The differentiating physical feature of this model is that the controller, storage, and worker functionalities are deployed on separate physical hosts allowing controller nodes, storage nodes, and worker nodes to scale independently from each other.

The controller nodes provide the control-plane function for the system. Two controller nodes are required to provide redundancy. The controller nodes’ server and peripheral resources such as CPU cores/speed, memory, storage, and network interfaces can be scaled to meet requirements.

Storage nodes provide a large scale Ceph cluster for the storage backend for Kubernetes PVCs. They are deployed in replication groups of either two or three for redundancy. For a system configured to use two storage hosts per replication group, a maximum of eight storage hosts (four replication groups) are supported. For a system with three storage hosts per replication group, up to nine storage hosts (three replication groups) are supported.

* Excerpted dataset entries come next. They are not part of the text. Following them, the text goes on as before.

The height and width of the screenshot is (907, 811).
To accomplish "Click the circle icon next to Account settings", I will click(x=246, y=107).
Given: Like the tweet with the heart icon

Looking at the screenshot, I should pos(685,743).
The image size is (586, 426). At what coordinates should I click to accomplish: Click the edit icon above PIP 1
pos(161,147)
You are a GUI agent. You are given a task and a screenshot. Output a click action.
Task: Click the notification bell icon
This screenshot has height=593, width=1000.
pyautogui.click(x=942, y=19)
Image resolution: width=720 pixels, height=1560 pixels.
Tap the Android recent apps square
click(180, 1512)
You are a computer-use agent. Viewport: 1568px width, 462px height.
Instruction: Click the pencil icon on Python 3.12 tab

The system provides redundancy and scalability through the number of Ceph OSDs installed in a storage node group, with more OSDs providing more capacity and better storage performance. The scalability and performance of the storage function is affected by the OSD size and speed, optional SSD or NVMe Ceph journals, CPU cores and speeds, memory, disk controllers, and networking. OSDs can be grouped into storage tiers according to their performance characteristics.

Alternatively, instead of configuring Storage Nodes, you can configure an external Netapp Trident storage backend.

On worker nodes, the primary disk is used for system requirements and for container local ephemeral storage.